The vessels Wadi Al Sail, Mekaines, Al Sadd and Mesaimeer passed through the strait on Monday, according to Kpler shipping data, using the Iranian-designated shipping lane. Their passage is notable because it is the first recorded LNG movement through the chokepoint since the escalation of the US-Israeli confrontation with Iran began in late February.
At the same time, overall traffic remains subdued. Daily vessel movements through the strait have fluctuated sharply, with Kpler reporting just five ships on Sunday compared with 26 the previous day, underscoring how sensitive routing decisions have become as tensions rise.
While QatarEnergy has not commented on the latest voyages, the reappearance of its LNG carriers suggests at least some exporters are testing a gradual return to normal operations after weeks of disruption. Other commercial traffic, including a Marshall Islands-flagged bulk carrier, has also resumed entries into the Gulf.
The broader picture remains complex. The Strait of Hormuz—through which a significant share of global oil and gas exports flows—continues to operate without a full closure, despite repeated political threats. Even after Iran signalled renewed intent to restrict passage following regional military developments, enforcement on the water has not translated into a complete shutdown.

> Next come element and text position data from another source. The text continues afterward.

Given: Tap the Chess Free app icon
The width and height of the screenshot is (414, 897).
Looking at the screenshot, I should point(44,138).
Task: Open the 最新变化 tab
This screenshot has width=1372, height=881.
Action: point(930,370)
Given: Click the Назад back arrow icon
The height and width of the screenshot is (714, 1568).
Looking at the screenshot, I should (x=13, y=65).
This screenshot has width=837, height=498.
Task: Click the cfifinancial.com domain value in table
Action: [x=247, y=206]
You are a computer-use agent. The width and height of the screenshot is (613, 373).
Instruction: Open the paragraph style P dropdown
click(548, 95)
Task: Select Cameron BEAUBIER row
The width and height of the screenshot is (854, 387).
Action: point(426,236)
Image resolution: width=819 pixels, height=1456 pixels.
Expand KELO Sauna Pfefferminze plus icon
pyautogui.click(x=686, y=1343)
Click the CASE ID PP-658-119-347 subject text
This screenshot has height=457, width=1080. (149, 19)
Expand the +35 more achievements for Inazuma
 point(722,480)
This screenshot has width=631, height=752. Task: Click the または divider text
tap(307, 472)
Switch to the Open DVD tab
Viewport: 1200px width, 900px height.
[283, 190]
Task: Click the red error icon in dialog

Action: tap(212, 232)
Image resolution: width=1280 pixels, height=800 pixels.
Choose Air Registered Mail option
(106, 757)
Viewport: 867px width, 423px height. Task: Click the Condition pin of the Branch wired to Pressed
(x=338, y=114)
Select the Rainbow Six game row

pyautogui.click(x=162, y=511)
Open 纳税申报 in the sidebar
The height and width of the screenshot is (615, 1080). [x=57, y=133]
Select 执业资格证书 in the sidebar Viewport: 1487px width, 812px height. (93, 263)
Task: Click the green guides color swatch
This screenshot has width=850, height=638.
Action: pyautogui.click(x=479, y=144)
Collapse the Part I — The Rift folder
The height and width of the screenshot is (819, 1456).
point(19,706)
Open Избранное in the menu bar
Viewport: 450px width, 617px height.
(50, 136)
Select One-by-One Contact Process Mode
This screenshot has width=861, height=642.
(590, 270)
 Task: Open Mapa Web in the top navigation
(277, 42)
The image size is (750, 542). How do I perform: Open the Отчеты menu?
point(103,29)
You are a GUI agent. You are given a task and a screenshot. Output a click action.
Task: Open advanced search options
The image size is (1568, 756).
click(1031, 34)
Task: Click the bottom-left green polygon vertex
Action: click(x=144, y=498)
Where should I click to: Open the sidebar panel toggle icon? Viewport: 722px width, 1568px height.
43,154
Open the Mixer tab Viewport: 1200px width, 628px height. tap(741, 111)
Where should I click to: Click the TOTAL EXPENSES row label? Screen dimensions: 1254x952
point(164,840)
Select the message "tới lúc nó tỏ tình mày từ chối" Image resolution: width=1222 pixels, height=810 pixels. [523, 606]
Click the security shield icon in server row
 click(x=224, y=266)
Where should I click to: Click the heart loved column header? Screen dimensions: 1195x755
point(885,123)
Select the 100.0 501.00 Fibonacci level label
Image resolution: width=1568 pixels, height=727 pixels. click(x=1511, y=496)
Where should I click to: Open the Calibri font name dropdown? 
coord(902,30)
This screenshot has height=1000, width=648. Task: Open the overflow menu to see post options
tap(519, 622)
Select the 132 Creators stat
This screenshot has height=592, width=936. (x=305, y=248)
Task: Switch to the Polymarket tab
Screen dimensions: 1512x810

US Central Command data indicates that dozens of merchant vessels are still transiting the corridor, carrying millions of barrels of oil. Crude shipments from Saudi Arabia, the UAE, Kuwait and Iraq have continued to reach global markets, while Iranian exports have also persisted through sanctioned channels.
However, shipping companies and Gulf producers are clearly hedging against uncertainty. Energy firms such as ADNOC and Kuwait Petroleum have introduced more flexible loading arrangements that allow cargoes to be shifted outside the strait if needed, reflecting a precautionary shift rather than a full operational retreat.
Asian stakeholders are watching closely as well, with Japanese and South Korean shipping interests reporting reduced fleet exposure in the region, even as key vessels continue to pass through.
Taken together, the situation reflects a fragile balance: heightened rhetoric and intermittent disruptions on one hand, and sustained—if reduced—energy flows on the other. The Strait of Hormuz remains open in practice, but its stability now depends on a delicate and evolving calculation by both state and commercial actors.